Over the past 14 months, under the HIPAA Right of Access Initiative, OCR has taken twelve  enforcement actions, ten of which have been in 2020, with the covered entities ranging from large health systems to a solo practitioner to a nonprofit agency providing services to homeless persons living with HIV/AIDS. Each of these enforcement actions stemmed from a complaint by an individual and resulted in both the assessment of a monetary penalty and a resolution agreement and corrective action plan with OCR. The monetary penalties have been modest in comparison to the penalties assessed for OCR’s enforcement actions for unauthorized uses and disclosures of PHI, with the lowest being $3,500 and the highest being $160,000. However, the corrective action plans require that the covered entity take extensive steps to ensure compliance. Each corrective action plan requires, for example, that the covered entity conduct a review of the covered entity’s policies and procedures and developing additional policies and procedures as may be necessary. To ensure compliance, the covered entity is further required to provide copies of the policies and procedures to HHS for review and approval. It must also have a plan to implement and distribute the updated policies and procedures, including signed certifications from its workforce members that they have read and will comply with the policies and procedures. As part of the implementation plan, the covered entities must appropriately train workforce members with respect to the updated policies and procedures. The corrective action plans also require that the covered entity assess and revise the policies and procedures annually and report any instances of noncompliance to OCR. Annual reporting to HHS for one to three years, depending on the covered entity, is also required. Finally, the corrective action plans impose certain document retention obligations.
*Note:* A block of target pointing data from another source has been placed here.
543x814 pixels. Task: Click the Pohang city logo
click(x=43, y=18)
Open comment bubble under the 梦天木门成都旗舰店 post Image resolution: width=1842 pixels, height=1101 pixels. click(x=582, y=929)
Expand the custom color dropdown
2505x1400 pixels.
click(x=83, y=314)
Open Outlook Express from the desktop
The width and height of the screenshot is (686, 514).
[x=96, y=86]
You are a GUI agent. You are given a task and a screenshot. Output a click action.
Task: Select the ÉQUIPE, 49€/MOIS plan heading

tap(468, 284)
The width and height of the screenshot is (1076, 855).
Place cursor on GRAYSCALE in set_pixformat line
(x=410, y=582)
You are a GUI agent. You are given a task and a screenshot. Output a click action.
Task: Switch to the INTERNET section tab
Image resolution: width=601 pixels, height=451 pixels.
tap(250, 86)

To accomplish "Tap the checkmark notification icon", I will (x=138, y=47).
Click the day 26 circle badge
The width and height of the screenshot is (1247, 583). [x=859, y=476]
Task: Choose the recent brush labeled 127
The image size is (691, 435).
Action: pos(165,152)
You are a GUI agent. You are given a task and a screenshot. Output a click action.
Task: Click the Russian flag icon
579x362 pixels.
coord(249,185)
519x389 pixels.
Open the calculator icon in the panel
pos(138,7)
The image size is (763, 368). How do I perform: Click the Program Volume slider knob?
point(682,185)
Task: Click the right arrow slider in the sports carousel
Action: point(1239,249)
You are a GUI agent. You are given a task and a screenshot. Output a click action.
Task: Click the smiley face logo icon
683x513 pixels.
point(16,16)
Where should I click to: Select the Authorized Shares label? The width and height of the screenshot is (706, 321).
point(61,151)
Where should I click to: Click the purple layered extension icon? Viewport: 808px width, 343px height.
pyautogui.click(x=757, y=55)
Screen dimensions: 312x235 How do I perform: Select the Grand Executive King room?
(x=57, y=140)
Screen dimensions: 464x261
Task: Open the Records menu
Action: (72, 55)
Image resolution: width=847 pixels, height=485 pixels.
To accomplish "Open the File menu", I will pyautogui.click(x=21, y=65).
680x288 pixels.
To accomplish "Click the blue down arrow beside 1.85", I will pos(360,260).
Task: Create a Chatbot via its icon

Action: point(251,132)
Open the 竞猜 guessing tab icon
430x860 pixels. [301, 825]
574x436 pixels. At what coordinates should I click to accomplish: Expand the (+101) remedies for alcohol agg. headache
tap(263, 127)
In several of the corrective action plans, OCR delineated the specific areas that the policies and procedures must address. These include delineating the right to and content of notice, timely action by the covered entity, the fees charged by the covered entity, how notice is provided and the time and manner of access, documentation to be maintained by the covered entity, training protocols for both workforce members and business associates, safeguarding designated record sets, a process to impose sanctions for workforce members who fail to comply with policies and procedures, and maintaining a process for reviewing business associate performance.

When the HIPAA Right of Access Initiative was announced, OCR promised to “vigorously enforce the rights of patients to receive copies of their medical records promptly and without being overcharged.” OCR shows no sign of slowing its continued pursuit of enforcement actions under the HIPAA Right of Access Initiative. To that end, it would be prudent for covered entities to review their policies and procedures regarding patient access to records, with particular attention to whether there are processes to ensure that (i) all information requested by the individual is being provided; (ii) such information is being provided in a timely manner; (iii) notice is being provided for any denials of requests for information; and (iv) the fees charged are compliant. Further, if right of access training has not been recently conducted, workforce members should undergo training regarding the handling of and responding to requests for records. Finally, to the extent any portion of handling requests for access is handled by a business associate, covered entities should assess the business associate’s performance and take appropriate steps to address any identified deficiencies.

OCR has clearly signaled its intent to hold covered entities accountable to ensure that patients get timely access to their medical records—covered entities would be well-advised to take heed.